** START SUPPLIED MATERIAL **

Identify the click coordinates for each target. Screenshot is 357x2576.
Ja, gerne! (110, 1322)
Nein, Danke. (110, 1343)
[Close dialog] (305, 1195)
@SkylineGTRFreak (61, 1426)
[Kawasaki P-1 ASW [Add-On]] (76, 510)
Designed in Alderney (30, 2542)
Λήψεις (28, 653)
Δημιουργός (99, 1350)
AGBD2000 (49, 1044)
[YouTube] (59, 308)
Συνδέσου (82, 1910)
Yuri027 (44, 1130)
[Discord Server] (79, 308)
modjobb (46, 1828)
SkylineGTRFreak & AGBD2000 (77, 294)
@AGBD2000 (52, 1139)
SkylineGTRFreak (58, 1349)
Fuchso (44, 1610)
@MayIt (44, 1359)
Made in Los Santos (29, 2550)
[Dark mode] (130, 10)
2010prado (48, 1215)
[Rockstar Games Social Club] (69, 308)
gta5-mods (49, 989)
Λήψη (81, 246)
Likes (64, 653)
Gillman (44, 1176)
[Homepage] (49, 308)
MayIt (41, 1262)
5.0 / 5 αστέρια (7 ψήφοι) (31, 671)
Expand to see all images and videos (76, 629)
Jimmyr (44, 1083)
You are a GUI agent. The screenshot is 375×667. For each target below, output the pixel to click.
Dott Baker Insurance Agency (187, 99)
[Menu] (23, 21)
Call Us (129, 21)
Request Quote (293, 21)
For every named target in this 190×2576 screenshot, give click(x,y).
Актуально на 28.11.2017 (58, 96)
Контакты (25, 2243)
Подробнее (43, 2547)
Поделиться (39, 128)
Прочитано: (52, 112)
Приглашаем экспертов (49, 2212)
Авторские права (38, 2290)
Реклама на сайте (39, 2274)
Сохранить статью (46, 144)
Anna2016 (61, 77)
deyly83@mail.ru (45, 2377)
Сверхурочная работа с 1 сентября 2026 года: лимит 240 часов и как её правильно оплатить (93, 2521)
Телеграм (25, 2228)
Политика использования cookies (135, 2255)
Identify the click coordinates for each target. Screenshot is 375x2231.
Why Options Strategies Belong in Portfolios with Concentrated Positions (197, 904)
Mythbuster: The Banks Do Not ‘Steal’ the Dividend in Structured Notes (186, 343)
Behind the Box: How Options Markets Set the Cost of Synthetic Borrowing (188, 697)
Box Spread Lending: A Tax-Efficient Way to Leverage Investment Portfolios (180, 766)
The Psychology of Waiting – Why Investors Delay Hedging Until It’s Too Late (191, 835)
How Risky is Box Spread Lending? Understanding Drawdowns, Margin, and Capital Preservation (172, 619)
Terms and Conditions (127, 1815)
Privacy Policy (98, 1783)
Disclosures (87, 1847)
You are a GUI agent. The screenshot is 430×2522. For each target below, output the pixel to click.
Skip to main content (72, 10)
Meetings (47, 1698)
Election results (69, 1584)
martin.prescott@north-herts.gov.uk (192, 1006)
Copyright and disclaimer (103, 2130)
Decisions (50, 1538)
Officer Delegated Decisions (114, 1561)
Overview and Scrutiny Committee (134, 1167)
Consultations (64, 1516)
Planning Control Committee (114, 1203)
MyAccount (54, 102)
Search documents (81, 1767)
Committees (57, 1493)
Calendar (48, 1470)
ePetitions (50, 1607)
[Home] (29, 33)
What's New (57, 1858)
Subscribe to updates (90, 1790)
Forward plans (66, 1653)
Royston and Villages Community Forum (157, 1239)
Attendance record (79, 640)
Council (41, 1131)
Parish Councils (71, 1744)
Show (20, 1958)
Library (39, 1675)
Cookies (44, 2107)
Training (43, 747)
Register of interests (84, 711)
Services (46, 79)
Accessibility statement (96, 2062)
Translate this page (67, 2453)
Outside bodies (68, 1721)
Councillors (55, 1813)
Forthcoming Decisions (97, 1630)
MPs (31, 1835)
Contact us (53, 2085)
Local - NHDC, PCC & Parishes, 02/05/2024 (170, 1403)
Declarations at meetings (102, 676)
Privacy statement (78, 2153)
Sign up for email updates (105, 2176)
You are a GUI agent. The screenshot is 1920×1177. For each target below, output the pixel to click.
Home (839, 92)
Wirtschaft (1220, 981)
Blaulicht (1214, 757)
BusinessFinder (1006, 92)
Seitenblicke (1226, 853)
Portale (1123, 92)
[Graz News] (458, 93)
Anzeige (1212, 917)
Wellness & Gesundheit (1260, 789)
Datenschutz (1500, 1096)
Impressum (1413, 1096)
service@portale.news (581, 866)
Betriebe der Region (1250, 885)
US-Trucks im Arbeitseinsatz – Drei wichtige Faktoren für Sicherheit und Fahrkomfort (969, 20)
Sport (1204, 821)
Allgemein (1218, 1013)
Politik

** END SUPPLIED MATERIAL **

STATED GOAL - Please copy out, unchanged, every line of the rows from the one containing "Forward plans (66, 1653)" through the final line, including both of those lines.

EXERCISE SOLUTION -
Forward plans (66, 1653)
Royston and Villages Community Forum (157, 1239)
Attendance record (79, 640)
Council (41, 1131)
Parish Councils (71, 1744)
Show (20, 1958)
Library (39, 1675)
Cookies (44, 2107)
Training (43, 747)
Register of interests (84, 711)
Services (46, 79)
Accessibility statement (96, 2062)
Translate this page (67, 2453)
Outside bodies (68, 1721)
Councillors (55, 1813)
Forthcoming Decisions (97, 1630)
MPs (31, 1835)
Contact us (53, 2085)
Local - NHDC, PCC & Parishes, 02/05/2024 (170, 1403)
Declarations at meetings (102, 676)
Privacy statement (78, 2153)
Sign up for email updates (105, 2176)
You are a GUI agent. The screenshot is 1920×1177. For each target below, output the pixel to click.
Home (839, 92)
Wirtschaft (1220, 981)
Blaulicht (1214, 757)
BusinessFinder (1006, 92)
Seitenblicke (1226, 853)
Portale (1123, 92)
[Graz News] (458, 93)
Anzeige (1212, 917)
Wellness & Gesundheit (1260, 789)
Datenschutz (1500, 1096)
Impressum (1413, 1096)
service@portale.news (581, 866)
Betriebe der Region (1250, 885)
US-Trucks im Arbeitseinsatz – Drei wichtige Faktoren für Sicherheit und Fahrkomfort (969, 20)
Sport (1204, 821)
Allgemein (1218, 1013)
Politik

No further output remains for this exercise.